The developing ties were suddenly impaired in 2014, with the imposition of economic sanctions that were particularly damaging to Exxon Mobil. While the company has said repeatedly that it has scrupulously followed U.S. law, Tillerson has made no secret of his opposition to the sanctions.

During the Ukraine crisis, the U.S. government made it clear that it expected its corporate citizens to stay away from Russia's premier business forum, held in St. Petersburg.

Tillerson complied for two years, but he was back in St. Petersburg in June. The warmth between him and Sechin was on display as Tillerson fielded questions about sanctions and technology.
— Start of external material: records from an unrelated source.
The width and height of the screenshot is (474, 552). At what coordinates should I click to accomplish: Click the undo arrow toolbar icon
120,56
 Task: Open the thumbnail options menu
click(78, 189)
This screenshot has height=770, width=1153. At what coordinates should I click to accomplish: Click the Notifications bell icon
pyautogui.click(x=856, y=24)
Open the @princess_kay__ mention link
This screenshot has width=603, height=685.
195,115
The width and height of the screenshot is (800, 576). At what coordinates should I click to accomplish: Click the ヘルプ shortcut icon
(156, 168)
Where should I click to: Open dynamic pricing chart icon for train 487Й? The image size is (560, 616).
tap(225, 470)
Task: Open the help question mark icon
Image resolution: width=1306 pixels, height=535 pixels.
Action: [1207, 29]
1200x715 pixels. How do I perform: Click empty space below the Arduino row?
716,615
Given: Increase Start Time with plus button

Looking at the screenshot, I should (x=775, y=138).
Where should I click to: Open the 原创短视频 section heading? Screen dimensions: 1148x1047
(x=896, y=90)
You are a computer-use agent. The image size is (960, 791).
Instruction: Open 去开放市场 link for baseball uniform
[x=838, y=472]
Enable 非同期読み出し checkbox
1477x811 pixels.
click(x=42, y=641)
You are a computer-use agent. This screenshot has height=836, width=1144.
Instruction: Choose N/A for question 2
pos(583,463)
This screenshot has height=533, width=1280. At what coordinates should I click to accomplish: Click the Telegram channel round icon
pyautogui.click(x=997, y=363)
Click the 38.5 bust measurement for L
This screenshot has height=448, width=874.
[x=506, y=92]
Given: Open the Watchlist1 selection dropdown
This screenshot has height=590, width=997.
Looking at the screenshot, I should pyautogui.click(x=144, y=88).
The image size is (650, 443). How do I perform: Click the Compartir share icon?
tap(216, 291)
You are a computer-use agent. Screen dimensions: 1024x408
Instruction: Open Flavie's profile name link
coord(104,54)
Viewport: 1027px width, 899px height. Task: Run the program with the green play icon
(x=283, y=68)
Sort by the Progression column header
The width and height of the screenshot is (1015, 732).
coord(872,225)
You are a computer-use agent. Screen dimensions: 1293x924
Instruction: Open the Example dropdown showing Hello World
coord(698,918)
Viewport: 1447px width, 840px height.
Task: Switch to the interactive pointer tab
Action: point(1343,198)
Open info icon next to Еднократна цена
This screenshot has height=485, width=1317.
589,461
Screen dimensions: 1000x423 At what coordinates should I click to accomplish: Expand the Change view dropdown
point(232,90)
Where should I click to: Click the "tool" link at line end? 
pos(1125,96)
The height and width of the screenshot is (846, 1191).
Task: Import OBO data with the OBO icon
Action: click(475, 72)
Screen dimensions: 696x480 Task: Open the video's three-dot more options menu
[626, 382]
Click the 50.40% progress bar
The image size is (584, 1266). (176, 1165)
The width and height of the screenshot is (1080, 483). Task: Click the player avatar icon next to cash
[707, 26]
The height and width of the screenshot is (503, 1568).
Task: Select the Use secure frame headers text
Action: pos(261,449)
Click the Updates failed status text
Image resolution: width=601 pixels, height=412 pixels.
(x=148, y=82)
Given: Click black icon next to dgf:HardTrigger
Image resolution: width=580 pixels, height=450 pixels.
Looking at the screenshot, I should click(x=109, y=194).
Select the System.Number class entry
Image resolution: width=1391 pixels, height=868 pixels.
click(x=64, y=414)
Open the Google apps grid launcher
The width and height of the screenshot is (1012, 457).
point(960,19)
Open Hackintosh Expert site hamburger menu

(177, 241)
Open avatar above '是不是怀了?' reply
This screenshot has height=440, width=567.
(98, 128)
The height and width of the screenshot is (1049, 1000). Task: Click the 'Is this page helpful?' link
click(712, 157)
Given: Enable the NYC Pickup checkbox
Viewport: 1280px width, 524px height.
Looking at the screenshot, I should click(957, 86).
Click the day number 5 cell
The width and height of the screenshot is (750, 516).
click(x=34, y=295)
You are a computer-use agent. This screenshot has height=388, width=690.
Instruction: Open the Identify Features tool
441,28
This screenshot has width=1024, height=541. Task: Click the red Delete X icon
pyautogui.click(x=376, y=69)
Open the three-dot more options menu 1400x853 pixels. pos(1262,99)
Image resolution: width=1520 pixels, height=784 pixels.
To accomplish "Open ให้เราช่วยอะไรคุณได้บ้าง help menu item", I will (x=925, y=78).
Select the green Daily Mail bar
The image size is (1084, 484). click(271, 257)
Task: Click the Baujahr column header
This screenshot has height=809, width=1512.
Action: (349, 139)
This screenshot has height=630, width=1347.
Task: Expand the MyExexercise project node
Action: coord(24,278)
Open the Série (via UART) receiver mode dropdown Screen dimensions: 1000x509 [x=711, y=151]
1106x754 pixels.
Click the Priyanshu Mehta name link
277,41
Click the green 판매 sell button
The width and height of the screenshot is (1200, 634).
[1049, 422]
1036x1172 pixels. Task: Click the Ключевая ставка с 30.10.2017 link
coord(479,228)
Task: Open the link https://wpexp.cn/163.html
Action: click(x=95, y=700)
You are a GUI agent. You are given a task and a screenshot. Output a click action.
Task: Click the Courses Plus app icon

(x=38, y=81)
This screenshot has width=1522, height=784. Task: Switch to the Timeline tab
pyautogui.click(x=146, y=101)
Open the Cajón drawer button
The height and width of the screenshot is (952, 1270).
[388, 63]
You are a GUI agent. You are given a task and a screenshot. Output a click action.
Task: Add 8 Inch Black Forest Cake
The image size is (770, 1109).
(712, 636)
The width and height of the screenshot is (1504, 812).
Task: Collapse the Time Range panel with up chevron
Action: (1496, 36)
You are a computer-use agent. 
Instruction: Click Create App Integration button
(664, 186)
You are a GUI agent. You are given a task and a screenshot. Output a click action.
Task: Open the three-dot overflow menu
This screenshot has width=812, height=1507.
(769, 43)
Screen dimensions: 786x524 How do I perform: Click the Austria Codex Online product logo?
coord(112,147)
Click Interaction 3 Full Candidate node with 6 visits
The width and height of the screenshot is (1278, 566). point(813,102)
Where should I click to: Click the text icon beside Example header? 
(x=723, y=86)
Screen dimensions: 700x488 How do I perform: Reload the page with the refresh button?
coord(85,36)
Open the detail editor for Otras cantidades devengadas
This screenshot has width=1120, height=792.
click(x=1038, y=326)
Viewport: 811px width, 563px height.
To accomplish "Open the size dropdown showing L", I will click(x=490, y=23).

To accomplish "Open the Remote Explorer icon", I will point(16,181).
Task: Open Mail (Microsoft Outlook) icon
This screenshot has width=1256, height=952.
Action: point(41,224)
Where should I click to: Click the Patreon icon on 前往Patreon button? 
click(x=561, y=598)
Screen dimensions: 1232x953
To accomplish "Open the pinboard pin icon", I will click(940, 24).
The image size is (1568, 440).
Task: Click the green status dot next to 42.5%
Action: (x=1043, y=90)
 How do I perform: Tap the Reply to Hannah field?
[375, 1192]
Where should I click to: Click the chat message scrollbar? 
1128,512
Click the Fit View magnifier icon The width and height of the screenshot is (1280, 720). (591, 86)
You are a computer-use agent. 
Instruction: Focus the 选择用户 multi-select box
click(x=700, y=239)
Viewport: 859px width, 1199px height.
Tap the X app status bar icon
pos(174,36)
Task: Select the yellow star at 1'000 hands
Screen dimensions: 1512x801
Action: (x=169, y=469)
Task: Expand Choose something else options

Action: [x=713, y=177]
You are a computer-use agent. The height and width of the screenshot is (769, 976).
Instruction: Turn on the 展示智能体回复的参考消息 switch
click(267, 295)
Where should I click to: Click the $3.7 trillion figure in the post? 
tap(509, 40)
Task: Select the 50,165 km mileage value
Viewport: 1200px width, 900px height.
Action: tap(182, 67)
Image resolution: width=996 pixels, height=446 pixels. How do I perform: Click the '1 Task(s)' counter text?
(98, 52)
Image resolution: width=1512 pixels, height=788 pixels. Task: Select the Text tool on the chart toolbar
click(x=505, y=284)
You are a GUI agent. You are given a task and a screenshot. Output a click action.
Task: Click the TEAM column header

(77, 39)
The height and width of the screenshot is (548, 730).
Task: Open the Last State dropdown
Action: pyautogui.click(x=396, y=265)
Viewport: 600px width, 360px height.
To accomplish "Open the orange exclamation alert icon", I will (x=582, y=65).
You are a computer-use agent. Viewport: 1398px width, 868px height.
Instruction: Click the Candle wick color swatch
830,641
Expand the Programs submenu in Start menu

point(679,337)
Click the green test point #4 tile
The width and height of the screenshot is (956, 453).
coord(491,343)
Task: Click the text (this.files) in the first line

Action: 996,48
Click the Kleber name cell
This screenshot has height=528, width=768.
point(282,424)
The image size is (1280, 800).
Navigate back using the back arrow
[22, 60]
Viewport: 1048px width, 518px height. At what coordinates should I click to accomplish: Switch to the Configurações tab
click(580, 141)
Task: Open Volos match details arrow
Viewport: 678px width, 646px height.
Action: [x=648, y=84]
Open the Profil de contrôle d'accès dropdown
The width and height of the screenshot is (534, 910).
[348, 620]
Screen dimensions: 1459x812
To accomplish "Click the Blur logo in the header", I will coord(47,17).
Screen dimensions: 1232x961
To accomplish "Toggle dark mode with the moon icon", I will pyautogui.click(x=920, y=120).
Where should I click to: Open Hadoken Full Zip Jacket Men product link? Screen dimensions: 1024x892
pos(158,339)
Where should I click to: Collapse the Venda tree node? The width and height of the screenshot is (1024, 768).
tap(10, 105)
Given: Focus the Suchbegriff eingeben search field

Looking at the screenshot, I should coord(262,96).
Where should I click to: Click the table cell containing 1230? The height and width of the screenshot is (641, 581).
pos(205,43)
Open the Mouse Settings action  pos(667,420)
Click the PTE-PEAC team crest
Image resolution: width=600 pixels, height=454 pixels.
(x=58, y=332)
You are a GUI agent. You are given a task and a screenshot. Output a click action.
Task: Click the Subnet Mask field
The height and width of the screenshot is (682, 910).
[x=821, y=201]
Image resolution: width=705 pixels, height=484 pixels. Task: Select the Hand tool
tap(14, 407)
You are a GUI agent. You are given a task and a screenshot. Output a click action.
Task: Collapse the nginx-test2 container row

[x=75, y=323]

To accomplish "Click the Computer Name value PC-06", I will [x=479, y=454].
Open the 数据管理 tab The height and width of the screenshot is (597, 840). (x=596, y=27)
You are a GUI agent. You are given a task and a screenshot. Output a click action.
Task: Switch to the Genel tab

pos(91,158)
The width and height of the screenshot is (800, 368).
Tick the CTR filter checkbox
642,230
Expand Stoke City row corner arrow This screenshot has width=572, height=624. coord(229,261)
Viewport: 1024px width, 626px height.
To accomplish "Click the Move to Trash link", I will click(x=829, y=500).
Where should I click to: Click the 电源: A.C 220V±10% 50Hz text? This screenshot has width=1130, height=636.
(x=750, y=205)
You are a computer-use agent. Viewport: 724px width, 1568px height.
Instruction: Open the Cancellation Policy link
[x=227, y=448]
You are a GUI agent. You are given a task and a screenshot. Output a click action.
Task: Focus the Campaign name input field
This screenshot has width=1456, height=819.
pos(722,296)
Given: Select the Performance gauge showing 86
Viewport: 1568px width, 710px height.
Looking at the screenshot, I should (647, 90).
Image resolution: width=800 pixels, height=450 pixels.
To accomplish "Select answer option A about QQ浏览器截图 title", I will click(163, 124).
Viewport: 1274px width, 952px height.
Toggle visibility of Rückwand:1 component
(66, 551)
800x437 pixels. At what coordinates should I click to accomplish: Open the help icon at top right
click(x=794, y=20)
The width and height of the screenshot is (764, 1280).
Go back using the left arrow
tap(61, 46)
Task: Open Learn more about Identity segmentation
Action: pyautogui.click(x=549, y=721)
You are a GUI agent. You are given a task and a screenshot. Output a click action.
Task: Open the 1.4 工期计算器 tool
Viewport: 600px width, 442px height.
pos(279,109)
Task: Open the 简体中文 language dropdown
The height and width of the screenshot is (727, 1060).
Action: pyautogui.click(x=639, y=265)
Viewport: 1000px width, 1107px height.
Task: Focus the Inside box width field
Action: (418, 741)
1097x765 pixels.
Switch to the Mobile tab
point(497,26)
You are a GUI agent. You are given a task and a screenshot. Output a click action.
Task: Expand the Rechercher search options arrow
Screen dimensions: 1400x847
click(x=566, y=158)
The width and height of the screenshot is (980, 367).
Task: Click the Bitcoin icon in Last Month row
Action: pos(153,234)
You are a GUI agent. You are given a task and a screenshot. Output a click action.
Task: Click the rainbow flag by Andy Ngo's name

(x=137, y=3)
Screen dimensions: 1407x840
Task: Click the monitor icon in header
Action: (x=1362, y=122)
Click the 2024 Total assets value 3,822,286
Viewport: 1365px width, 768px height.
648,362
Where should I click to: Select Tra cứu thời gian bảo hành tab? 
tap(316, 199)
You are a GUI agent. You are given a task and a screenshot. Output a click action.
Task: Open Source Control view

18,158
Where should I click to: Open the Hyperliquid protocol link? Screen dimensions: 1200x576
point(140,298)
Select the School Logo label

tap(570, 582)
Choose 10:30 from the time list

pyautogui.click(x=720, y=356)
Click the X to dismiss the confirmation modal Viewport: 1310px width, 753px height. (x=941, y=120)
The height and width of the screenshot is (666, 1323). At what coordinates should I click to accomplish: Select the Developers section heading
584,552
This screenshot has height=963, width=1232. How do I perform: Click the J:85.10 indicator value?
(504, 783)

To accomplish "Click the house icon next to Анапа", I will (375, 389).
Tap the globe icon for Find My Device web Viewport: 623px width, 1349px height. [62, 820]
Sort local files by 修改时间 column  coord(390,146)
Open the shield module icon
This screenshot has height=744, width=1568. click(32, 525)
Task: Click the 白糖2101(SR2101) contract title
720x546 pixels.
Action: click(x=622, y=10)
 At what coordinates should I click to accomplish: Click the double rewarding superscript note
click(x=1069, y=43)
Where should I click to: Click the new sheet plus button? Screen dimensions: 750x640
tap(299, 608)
"As to the sanctions question, I will use the same approach that my friend Mr. Sechin took, and that is a question for the government," he said to widespread laughter, while Sechin, sitting on the panel, gave him a warm grin and a thumbs up. "So if there is a U.S. government official here who would like to respond, I am happy to toss it to them."

The U.S. government was not happy with the visit, noted McFaul, who was a staunch supporter of Hillary Clinton and critic of Trump. "They were disappointed that he went this year. It sent the wrong signal in terms of what they are trying to achieve."

Of course, it sent exactly the opposite signal to the Russians. "He made it very clear that he was still an important partner," McFaul said. "That was a show of solidarity, and that stuff matters."